Supplied data
□ □ □ □ □ □ □

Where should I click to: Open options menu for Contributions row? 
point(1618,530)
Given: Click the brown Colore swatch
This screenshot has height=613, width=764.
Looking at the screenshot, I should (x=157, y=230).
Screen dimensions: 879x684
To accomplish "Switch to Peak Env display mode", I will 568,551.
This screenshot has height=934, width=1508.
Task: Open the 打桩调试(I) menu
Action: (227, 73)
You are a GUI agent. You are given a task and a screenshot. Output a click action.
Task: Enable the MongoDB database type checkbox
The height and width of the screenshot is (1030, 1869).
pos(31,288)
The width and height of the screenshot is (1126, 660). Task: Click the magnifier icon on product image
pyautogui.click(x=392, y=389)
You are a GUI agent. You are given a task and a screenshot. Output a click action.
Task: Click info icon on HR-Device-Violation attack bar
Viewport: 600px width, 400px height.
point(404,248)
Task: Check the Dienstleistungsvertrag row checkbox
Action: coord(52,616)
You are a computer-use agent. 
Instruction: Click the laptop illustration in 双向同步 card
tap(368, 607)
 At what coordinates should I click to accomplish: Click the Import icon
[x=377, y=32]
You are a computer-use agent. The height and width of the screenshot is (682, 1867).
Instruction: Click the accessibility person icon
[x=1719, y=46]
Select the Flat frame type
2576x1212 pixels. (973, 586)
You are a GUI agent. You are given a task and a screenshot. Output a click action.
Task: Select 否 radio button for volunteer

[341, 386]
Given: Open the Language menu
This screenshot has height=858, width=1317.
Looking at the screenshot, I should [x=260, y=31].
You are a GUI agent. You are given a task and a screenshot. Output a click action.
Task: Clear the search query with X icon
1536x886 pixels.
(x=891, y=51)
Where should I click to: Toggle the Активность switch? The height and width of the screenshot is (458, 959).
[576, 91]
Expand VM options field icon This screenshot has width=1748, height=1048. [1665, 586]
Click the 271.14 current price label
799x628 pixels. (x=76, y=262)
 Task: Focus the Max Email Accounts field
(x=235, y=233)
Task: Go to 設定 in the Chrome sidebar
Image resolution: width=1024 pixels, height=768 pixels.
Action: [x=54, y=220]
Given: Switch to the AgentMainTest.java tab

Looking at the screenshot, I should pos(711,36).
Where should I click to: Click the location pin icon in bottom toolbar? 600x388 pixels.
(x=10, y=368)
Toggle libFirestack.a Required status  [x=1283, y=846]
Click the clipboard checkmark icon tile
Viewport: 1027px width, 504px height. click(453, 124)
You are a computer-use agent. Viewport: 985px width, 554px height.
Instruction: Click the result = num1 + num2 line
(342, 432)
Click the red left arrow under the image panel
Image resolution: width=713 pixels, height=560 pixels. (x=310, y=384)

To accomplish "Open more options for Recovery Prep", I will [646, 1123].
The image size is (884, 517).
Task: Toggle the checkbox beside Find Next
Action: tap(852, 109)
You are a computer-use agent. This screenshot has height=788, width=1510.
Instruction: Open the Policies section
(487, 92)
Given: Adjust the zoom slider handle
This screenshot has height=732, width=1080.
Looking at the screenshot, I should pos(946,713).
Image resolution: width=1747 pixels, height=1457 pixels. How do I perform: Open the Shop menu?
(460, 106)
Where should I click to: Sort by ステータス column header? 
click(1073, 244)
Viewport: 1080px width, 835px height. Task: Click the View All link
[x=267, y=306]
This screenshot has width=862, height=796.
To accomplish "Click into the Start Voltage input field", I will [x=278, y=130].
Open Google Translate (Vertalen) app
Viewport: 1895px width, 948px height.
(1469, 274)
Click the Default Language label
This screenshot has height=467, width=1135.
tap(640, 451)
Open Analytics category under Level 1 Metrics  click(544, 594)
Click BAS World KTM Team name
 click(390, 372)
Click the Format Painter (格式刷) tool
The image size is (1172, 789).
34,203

□ □ □ □ □ □ □

Exactly as they appear, print the lines from the one holding "This screenshot has height=732, width=1080." through the final line of the entries, and no others.

This screenshot has height=732, width=1080.
Looking at the screenshot, I should pos(946,713).
Image resolution: width=1747 pixels, height=1457 pixels. How do I perform: Open the Shop menu?
(460, 106)
Where should I click to: Sort by ステータス column header? 
click(1073, 244)
Viewport: 1080px width, 835px height. Task: Click the View All link
[x=267, y=306]
This screenshot has width=862, height=796.
To accomplish "Click into the Start Voltage input field", I will [x=278, y=130].
Open Google Translate (Vertalen) app
Viewport: 1895px width, 948px height.
(1469, 274)
Click the Default Language label
This screenshot has height=467, width=1135.
tap(640, 451)
Open Analytics category under Level 1 Metrics  click(544, 594)
Click BAS World KTM Team name
 click(390, 372)
Click the Format Painter (格式刷) tool
The image size is (1172, 789).
34,203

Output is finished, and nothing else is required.